- **Passage to read**
· · · · · · ·

If these settings are in use
--- Quote --- GET_FULL_BIO = True ; //Download Biography provider page for retreive the info. Otherwise only the info of the principal peple page.
//GET_FULL_BIO = False ; //Download Biography provider page for retreive the info. Otherwise only the info of the principal peple page.
//BIO_INFO_IN_BIO = True ; //Use the PVD field ~bio~ for storing the person Biography Info Url link for Biography Pages.
BIO_INFO_IN_BIO = False ; //Use the PVD field ~bio~ for not storing the person Biography Info Url link for Biography Pages.
//BIO_URL_IN_BIO = True ; //Use the PVD field ~bio~ for storing the person Url's for Biography Info (Mini Bio) for Biography Pages.
BIO_URL_IN_BIO = False ; //Use the PVD field ~bio~ for not storing the person Url's for Biography Info (Mini Bio) for Biography Pages.
//IMDB_MINI_IN_BIO = True ; //Use the PVD field ~bio~ for storing the person IMDb Mini Biography letters for Biography Info (Mini Bio) for Biography Pages.
IMDB_MINI_IN_BIO = False ; //Use the PVD field ~bio~ for not storing the person IMDb Mini Biography letters for Biography Info (Mini Bio) for Biography Pages.
--- End quote ---
then in the bio field it then looks like this.

· · · · · · ·

- **Dataset extract**
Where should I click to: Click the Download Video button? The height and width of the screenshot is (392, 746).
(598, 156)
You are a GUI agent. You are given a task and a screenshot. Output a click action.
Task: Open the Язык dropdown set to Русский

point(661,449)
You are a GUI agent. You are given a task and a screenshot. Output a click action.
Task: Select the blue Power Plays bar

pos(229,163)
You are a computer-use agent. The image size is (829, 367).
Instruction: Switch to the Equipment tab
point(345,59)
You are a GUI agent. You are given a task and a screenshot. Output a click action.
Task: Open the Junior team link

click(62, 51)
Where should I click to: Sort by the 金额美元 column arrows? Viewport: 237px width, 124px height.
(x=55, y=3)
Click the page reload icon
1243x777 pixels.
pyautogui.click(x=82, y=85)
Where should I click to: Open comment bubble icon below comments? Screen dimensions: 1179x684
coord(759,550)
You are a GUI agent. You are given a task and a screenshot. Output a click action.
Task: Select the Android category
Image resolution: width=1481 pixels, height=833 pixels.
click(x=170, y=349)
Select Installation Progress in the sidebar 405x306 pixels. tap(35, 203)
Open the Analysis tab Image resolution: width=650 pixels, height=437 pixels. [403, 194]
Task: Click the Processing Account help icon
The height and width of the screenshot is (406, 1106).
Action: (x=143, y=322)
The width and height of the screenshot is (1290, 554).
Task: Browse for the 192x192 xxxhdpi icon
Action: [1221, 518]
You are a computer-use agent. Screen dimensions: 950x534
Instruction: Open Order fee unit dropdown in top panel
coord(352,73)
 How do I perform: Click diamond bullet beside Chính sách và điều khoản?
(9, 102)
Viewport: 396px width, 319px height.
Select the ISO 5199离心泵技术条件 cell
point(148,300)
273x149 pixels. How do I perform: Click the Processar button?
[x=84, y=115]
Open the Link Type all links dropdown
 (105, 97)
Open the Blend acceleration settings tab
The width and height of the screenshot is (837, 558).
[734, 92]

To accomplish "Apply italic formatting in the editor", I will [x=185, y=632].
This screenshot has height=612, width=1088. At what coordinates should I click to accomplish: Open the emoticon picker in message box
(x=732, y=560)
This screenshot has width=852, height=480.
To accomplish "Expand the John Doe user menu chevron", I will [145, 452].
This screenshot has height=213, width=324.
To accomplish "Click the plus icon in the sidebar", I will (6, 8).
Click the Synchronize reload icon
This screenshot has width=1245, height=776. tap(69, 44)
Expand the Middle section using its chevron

· · · · · · ·

List each distinct setting name assigned a value in the quoted biography settings text. Count a name only once, even if it appears on more than one line.

- **Exercise output**
GET_FULL_BIO
BIO_INFO_IN_BIO
BIO_URL_IN_BIO
IMDB_MINI_IN_BIO